## PROBLEM
Where "icon" appears in a line of the entries below, that line should be copied.

## EXERCISE INPUTS
+ + + + + + +

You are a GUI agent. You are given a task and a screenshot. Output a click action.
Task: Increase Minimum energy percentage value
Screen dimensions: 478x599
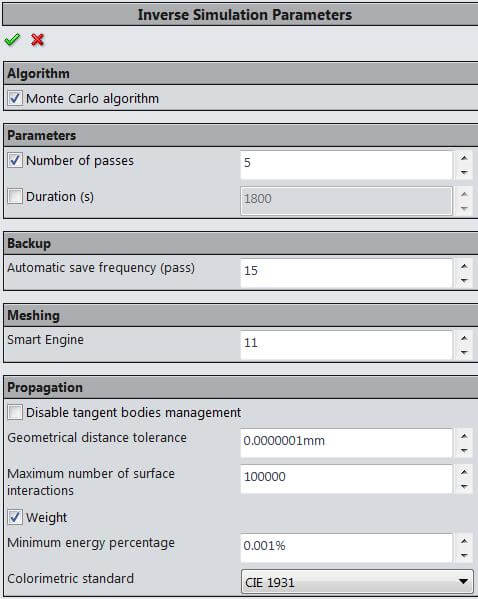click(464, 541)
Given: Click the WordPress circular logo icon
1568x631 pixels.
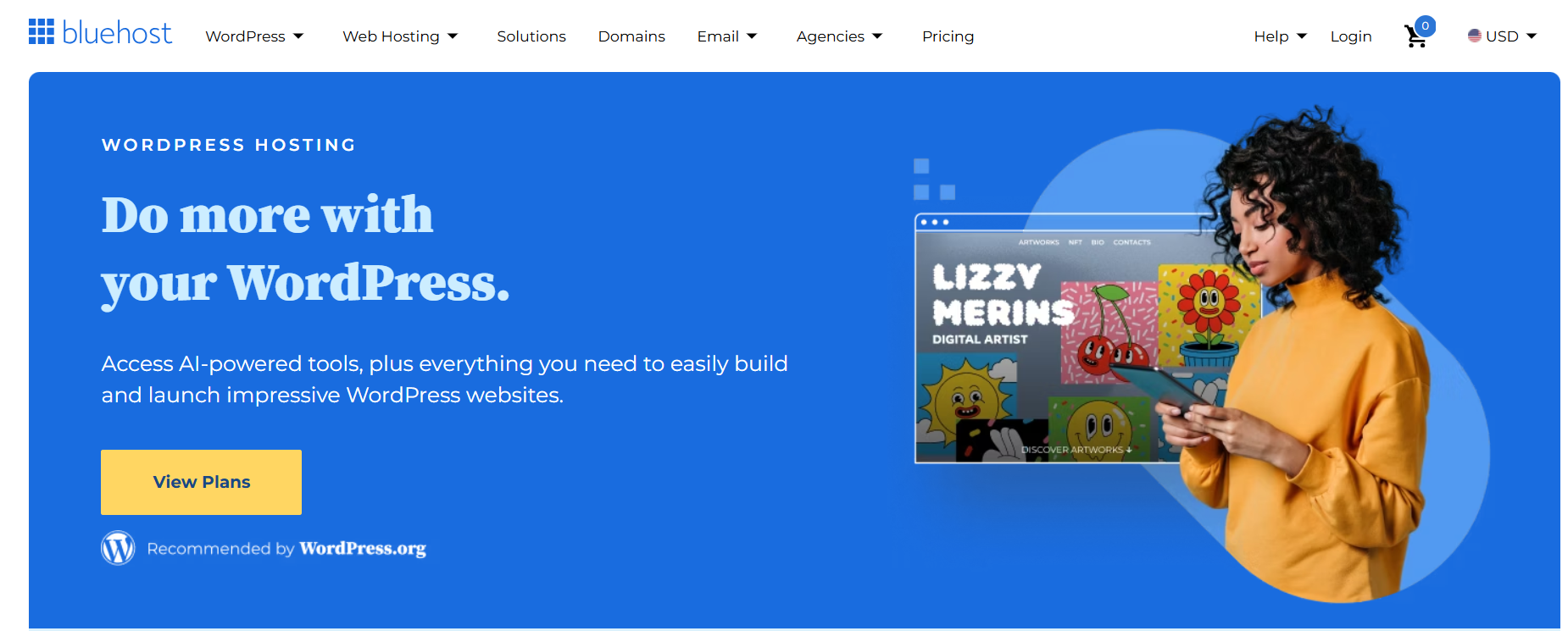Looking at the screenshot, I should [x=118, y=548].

+ + + + + + +

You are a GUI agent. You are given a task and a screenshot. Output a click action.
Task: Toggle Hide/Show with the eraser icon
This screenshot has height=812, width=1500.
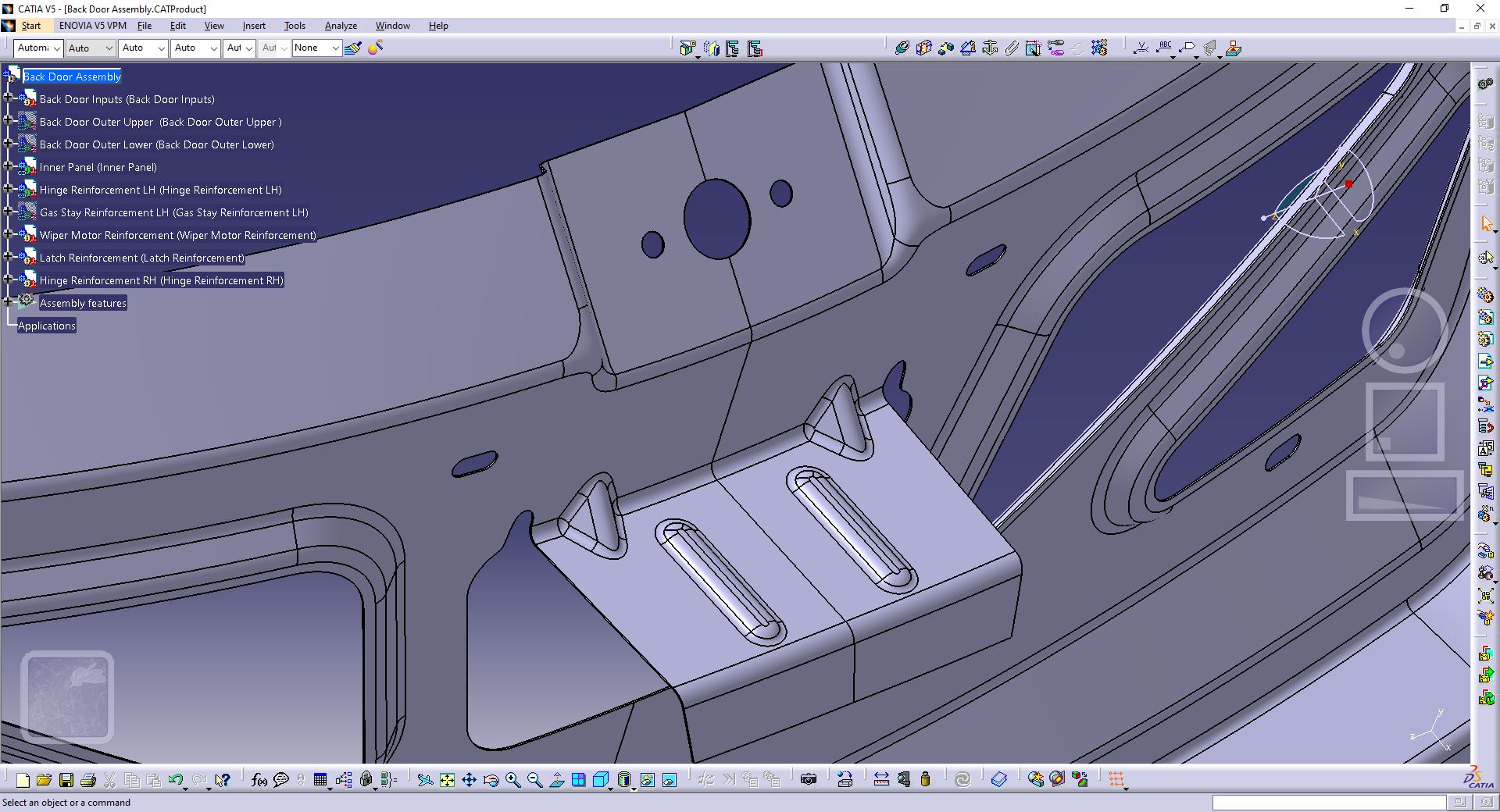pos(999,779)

+ + + + + + +

## ANSWER SPACE
Given: Click the WordPress circular logo icon
Task: Toggle Hide/Show with the eraser icon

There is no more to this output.